Merwan Saher says too many roadblocks continue to prevent the government and health providers from working together to give people the best quality of care possible.
“Significantly better health care is within reach, and putting more money into the system is not the answer,” Saher wrote in a report tabled in the legislature last Thursday.
“Integrated health care is the framework used by the highest-performing health systems in the world, but we need to overcome some key barriers that have prevented successive governments from establishing this kind of system.”
The provincial government forecasts that it will spend $21.4 billion on health care this year – almost 40 per cent of its entire budget.
Saher says the system is too fragmented, physicians and other care providers don’t work together enough and clinical information isn’t shared efficiently.

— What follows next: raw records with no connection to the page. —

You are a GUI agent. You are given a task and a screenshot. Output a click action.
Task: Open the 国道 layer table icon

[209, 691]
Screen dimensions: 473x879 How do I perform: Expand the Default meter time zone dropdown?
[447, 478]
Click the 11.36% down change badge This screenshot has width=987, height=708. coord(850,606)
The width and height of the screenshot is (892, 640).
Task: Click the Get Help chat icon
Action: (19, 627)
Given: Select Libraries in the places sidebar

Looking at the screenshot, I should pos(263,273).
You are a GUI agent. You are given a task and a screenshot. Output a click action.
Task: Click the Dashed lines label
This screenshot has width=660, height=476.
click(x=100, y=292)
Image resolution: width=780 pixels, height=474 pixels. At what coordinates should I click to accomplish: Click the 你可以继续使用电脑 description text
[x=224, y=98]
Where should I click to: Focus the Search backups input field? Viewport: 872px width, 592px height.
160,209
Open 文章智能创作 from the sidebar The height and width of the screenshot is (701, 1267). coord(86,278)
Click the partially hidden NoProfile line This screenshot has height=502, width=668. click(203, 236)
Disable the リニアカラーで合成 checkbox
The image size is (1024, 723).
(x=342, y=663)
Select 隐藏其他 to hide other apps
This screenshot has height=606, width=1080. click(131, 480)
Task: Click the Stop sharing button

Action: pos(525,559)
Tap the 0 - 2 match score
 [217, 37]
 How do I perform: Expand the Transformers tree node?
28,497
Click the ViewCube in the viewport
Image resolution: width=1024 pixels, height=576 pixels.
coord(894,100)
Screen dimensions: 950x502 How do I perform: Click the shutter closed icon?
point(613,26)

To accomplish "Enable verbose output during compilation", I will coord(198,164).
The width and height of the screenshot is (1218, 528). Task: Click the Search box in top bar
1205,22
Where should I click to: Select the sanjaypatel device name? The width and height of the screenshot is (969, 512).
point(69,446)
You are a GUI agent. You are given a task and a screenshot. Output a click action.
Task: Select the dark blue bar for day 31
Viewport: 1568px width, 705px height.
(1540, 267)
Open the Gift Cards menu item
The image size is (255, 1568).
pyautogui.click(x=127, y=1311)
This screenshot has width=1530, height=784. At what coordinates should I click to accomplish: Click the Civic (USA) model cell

He says health care needs to shift its focus to the long-term needs of patients and away from bureaucracy, the negotiating efforts of health providers or four-year election cycles.
People should have access to more information about their own health and treatment options and should be able to communicate with their care team, Saher says.
And the government, Alberta Health Services and physicians should work more closely together.
“Alberta’s public health care does not operate as one system,” he says.
“It is like an orchestra without a conductor – a collection of independently acting providers and professional groups that offer treatment through a series of isolated episodes.”
The report says members of the legislature, including cabinet ministers, should not make specific demands of the health system or intervene in matters that are the responsibility of health managers.
Physicians should have a greater role in managing the quality of care, it says, but should work with other health providers and be offered incentives to achieve improved results.
Better integration of services could help family physicians prevent higher-cost visits to emergency rooms and reduce hospital admissions, Saher says.
The report’s findings are based on a review the auditor general began in 2015 into why so many recommendations made by his office on how to improve health care have not been acted on over many years.
Saher says change is necessary, overdue and achievable.
“Albertans are paying for the best,” he says. “Why would they not expect the best?”